This blog is (I hope) about music as a central component of life as seen through the perspective of a musician, percussionist, and seeker of spiritual wisdom .
I’ve been a student of rhythm ever since I can remember. (although I didn’t learn how to clap in time to music until I was five years old). My early musical education came from my family and was mostly due to absorption through osmosis.
Raised by a musician, I was exposed to many forms of western music — Folk, R&B, jazz, rock, symphonic music (mostly movie soundtracks), and whatever was happening in the rehearsal studio.
It wasn’t assumed that I would be a musician myself. I didn’t learn an instrument as a child. I just learned how to listen. I remember sitting on the couch as my dad played records by Stanley Clark, or Earth Wind and Fire, or Yes, or Stevie Wonder. He would get so excited about something in the music that he would get up and drop the needle back in order to replay a particularly tasty moment — exclaiming about this bass line, or that drum fill, or an especially expressive vocal moment. His enthusiasm was infectious and I learned to love these moments – both as bonding time and as an opportunity to listen to music.
I’ve always been a percussionist though. I remember my dad playing kitchen accoutrements like a drumset — a fork became a drum stick, a coffee cup – a ride cymbal; a place mat became the snare. I’ve been doing the same thing ever since I can remember. The washer and dryer produced interesting sounds. A stainless steel sink had interesting sustain that you could mute to control note length and different pitches on different sides. In the absence of some object, my legs or chest served just as well (I remember being so enthused as a seventeen-year-old, that I had bruises for two days).
In the post “Sound and Silence” I talk about my teenage entry into music as a life path. Shortly thereafter I got my first set of bongos, which I tied to a milk crate and played on my first gig. I then moved on to congas and had my first studio session. In the meantime (because of the instruments I had), I started paying particular attention to the music of Santana. At the age of 19 I made the conscious decision to commit my self to the study of music as a central aspect of my life. Ambitious, I remember trying to learn the conga part for “Race with Devil on Spanish Highway” on Al Di Meola’s “Elegant Gypsy” album. I learned a lot in the process.
In “Sound and Silence” I talk about my introduction to music as a spiritual path as part of a community centered around Bloomington, Indiana. What follows is several years of intense musical study, including West African, Indian classical, Afro Cuban, and Middle Eastern traditions.

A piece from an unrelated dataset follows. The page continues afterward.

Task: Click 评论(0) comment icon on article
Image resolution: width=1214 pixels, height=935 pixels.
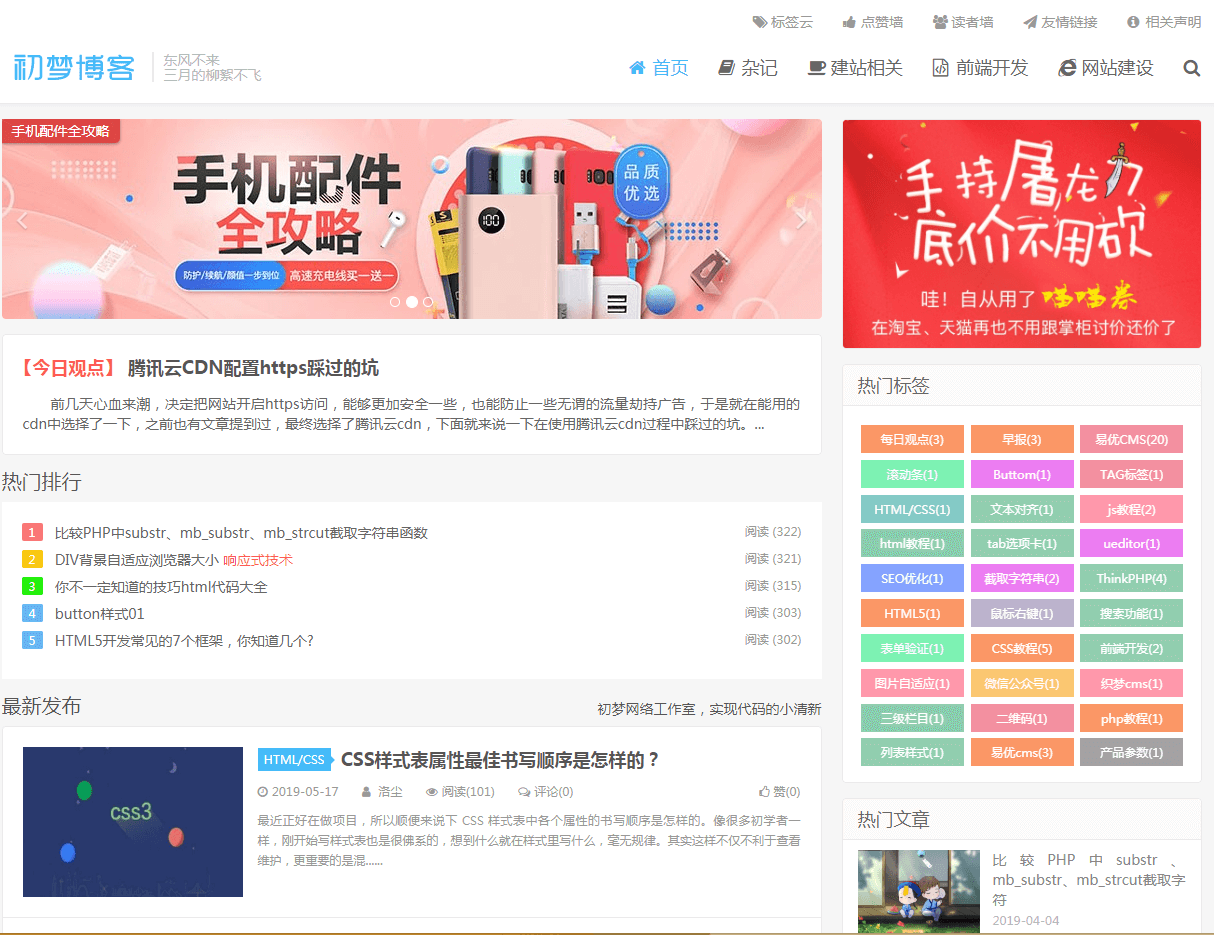Action: click(545, 792)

This is when the theory of rhythm, as well as the practice of music as a means of personal development came into focus. I connected with many other musicians at the time, formed a avant garde world fusion ensemble called “Rhythm Quest”. The ensemble performed and taught workshops in Indiana, Illinois, Ohio, West Virginia, and New York. During that time, I was also collaborating with jazz musicians Kyle Quass, and Cory Smythe, world Vocal ensemble Vida, and developing music for modern dance performances.
When Rhythm Quest broke up in 1998, I began writing music for large scale percussion ensembles. What followed was a deeper inquiry into the aesthetics of sophisticated world percussion music and a collection of five compositions (to be released someday – It’s ambitious music)
Today, I live in Sarasota, Fl. I have built a studio and recorded and produced collaborations with various musicians. My primary collaborator is Stephanie Heidemann (of Vida, mentioned above). I continue to study music as a life path and work to refine myself as an instrument of creativity and inspiration. My intention with this blog is to share some of what I have learned in this process, in the hopes that it may provide food for thought, meditation, and musical and personal development.